- [Problem]
Extract every line of the material below verbatim, keeping the original order and wording.

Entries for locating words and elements
- - - - -
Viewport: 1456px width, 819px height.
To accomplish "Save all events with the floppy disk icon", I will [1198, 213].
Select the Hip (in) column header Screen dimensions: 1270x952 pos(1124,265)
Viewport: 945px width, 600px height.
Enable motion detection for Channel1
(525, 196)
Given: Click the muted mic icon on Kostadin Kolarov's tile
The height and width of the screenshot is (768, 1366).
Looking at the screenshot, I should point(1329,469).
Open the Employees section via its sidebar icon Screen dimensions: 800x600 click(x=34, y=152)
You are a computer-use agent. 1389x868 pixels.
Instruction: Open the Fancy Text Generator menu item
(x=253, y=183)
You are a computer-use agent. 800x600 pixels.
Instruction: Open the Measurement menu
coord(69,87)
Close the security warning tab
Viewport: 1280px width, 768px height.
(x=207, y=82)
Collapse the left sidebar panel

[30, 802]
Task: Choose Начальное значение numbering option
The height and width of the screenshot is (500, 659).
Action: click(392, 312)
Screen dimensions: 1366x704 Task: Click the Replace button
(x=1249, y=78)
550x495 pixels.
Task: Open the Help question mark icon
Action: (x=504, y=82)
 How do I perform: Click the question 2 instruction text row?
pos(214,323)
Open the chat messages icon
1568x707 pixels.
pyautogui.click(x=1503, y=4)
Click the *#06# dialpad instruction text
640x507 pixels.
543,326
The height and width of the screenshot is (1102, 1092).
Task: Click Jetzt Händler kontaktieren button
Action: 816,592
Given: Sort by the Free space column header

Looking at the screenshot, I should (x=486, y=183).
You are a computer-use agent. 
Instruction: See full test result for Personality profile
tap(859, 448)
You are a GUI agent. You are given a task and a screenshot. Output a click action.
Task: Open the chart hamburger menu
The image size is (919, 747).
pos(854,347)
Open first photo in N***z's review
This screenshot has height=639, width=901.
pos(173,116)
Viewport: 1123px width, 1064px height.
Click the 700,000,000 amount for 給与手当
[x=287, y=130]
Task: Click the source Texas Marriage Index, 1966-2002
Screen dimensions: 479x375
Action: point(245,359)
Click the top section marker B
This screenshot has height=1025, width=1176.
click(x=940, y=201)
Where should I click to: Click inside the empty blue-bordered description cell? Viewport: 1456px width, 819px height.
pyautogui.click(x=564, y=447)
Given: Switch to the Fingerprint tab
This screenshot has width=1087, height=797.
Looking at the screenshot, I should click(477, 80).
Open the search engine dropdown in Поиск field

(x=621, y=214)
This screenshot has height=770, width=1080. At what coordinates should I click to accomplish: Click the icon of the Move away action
- - - - -
- [Exercise solution]
Viewport: 1456px width, 819px height.
To accomplish "Save all events with the floppy disk icon", I will [1198, 213].
Select the Hip (in) column header Screen dimensions: 1270x952 pos(1124,265)
Viewport: 945px width, 600px height.
Enable motion detection for Channel1
(525, 196)
Given: Click the muted mic icon on Kostadin Kolarov's tile
The height and width of the screenshot is (768, 1366).
Looking at the screenshot, I should point(1329,469).
Open the Employees section via its sidebar icon Screen dimensions: 800x600 click(x=34, y=152)
You are a computer-use agent. 1389x868 pixels.
Instruction: Open the Fancy Text Generator menu item
(x=253, y=183)
You are a computer-use agent. 800x600 pixels.
Instruction: Open the Measurement menu
coord(69,87)
Close the security warning tab
Viewport: 1280px width, 768px height.
(x=207, y=82)
Collapse the left sidebar panel

[30, 802]
Task: Choose Начальное значение numbering option
The height and width of the screenshot is (500, 659).
Action: click(392, 312)
Screen dimensions: 1366x704 Task: Click the Replace button
(x=1249, y=78)
550x495 pixels.
Task: Open the Help question mark icon
Action: (x=504, y=82)
 How do I perform: Click the question 2 instruction text row?
pos(214,323)
Open the chat messages icon
1568x707 pixels.
pyautogui.click(x=1503, y=4)
Click the *#06# dialpad instruction text
640x507 pixels.
543,326
The height and width of the screenshot is (1102, 1092).
Task: Click Jetzt Händler kontaktieren button
Action: 816,592
Given: Sort by the Free space column header

Looking at the screenshot, I should (x=486, y=183).
You are a computer-use agent. 
Instruction: See full test result for Personality profile
tap(859, 448)
You are a GUI agent. You are given a task and a screenshot. Output a click action.
Task: Open the chart hamburger menu
The image size is (919, 747).
pos(854,347)
Open first photo in N***z's review
This screenshot has height=639, width=901.
pos(173,116)
Viewport: 1123px width, 1064px height.
Click the 700,000,000 amount for 給与手当
[x=287, y=130]
Task: Click the source Texas Marriage Index, 1966-2002
Screen dimensions: 479x375
Action: point(245,359)
Click the top section marker B
This screenshot has height=1025, width=1176.
click(x=940, y=201)
Where should I click to: Click inside the empty blue-bordered description cell? Viewport: 1456px width, 819px height.
pyautogui.click(x=564, y=447)
Given: Switch to the Fingerprint tab
This screenshot has width=1087, height=797.
Looking at the screenshot, I should click(477, 80).
Open the search engine dropdown in Поиск field

(x=621, y=214)
This screenshot has height=770, width=1080. At what coordinates should I click to accomplish: Click the icon of the Move away action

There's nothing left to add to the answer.